El Ulises de Joe: un siglo del libro mito de Joyce

La imagen es la del hombre que lee. La barba ceniza, los ojos azul profundo, sus facciones de otra parte y el gesto adusto, sorprendido o irónico, según la voz que interpreta mientras lee. Siempre en el sillón rojo, el chorro de luz sobre las páginas del libro y los guardamanos con el paño gastado. Puede ser el hombre que más veces ha leído Ulises, la novela de James Joyce. Pero seguro ese título –como de programa de concurso o registro guinness– lo tiene sin cuidado. 

Es Joe Broderick. Australiano de nacimiento, irlandés de crianza y colombiano a fuerza del tiempo. Muchos lo conocen por ser el biógrafo del cura Camilo Torres —y su libro es fundamental para entender el siglo XX en Colombia—; otros más lo han visto en los teatros de Bogotá y los de buen ojo para los repartos de extras y figurantes saben que su imagen es familiar en telenovelas de canales privados o series de plataformas en donde interpreta papeles de un hombre extranjero, trabajos menores para pagar el alquiler, como decía Orson Welles.

También es fundamental su trabajo en el arte dramático. Son conocidas sus adaptaciones de obras de Shakespeare, que tradujo no sólo al castellano sino al modo actual colombiano para que el clásico dramaturgo inglés sea un divertimento de muchos (cómo lo fue siempre) y no un asunto de gente letrada y que se cree inteligente.

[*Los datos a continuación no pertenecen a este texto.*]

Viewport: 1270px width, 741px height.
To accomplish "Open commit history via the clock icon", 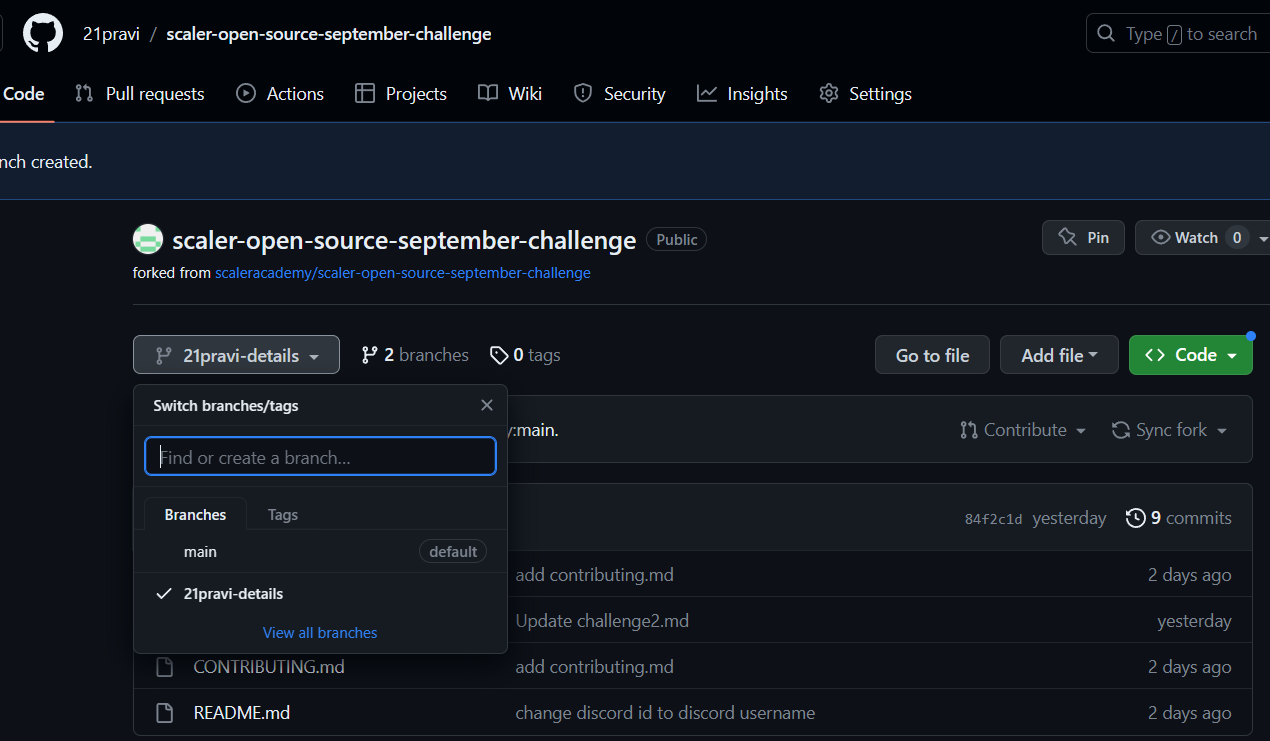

Lo hizo, por ejemplo, con el Hamlet que montó con la dirección del mexicano Martín Acosta y gracias a Fanny Mikey en el Teatro Nacional.

Pero quizá su mejor faceta, o al menos la más inolvidable, es la de lector de Ulises, de James Joyce, la novela que se publicó un 2 febrero, pero hace 100 años. Se inventó leer el libro en grupo y en su apartamento, en un viejo edificio del barrio La Macarena, en el centro de Bogotá. Es una reunión de amigos más que un curso de literatura. O, mejor dicho, como todo buen curso de literatura es una celebración y conversación interminable más que un repaso por entre teorías o fórmulas de escritura y lectura. 

Un capítulo por día. Un par de datos clave antes de iniciar. La señal o el punto sobre el que debería estar aguzado el ojo de un buen lector y luego su lectura en voz alta desde el sillón rojo que permite disfrutar una de las novelas más grandes que jamás se ha escrito. De su mano es posible atravesar (y sobre todo disfrutar) el laberinto con el que James Joyce cambió para siempre la literatura. 

Conoce como pocos los vericuetos más escondidos de Ulises y los comparte con generosidad feliz. Despliega de memoria en el ambiente de su apartamento un plano imaginario de Dublín para indicar calles, avenidas, oficinas y despachos. Sus inflexiones de actor consagrado aclaran las voces del libro, les permiten a quienes siguen al tiempo la lectura caminar por la playa y ver con claridad desde la torre Martello. 

Sentir el humo y el ambiente pastoso de los pub y el olor de las panaderías. Ver pasar, saltarín y contento, al padre Conmee. Unirse a Sthepen para odiar al insoportable Buck Mulligan. Ver pasar el funeral de Paddy Dignam. Acompañar a Bloom a conocer al bebé de Mina Purefoy y, al final, llegar a la casa para recibir ese mar profundo y eterno que es el monólogo de Molly.

Este culto a la lectura ocurría en los tiempos anteriores a la pandemia –cuando no se hablaba de aforos– y no se si el gran Broderick sigue haciendo cada noche el Ulises de Joe. Un libro en el que muchos no pasan del capítulo uno y que con él se disfruta entre carcajadas, suspiros de asombro y –sobre todo– juego.

Porque superados los clichés de libros obligatorios y las supuestas dificultades, la obra de Joyce es la reivindicación de que el arte de la literatura no es nada distinto al disfrute y el regocijo en el verbo. Gracias a Joyce, y a los salvavidas que lanza Joe, es posible ratificar en el libro que ahora tiene un siglo.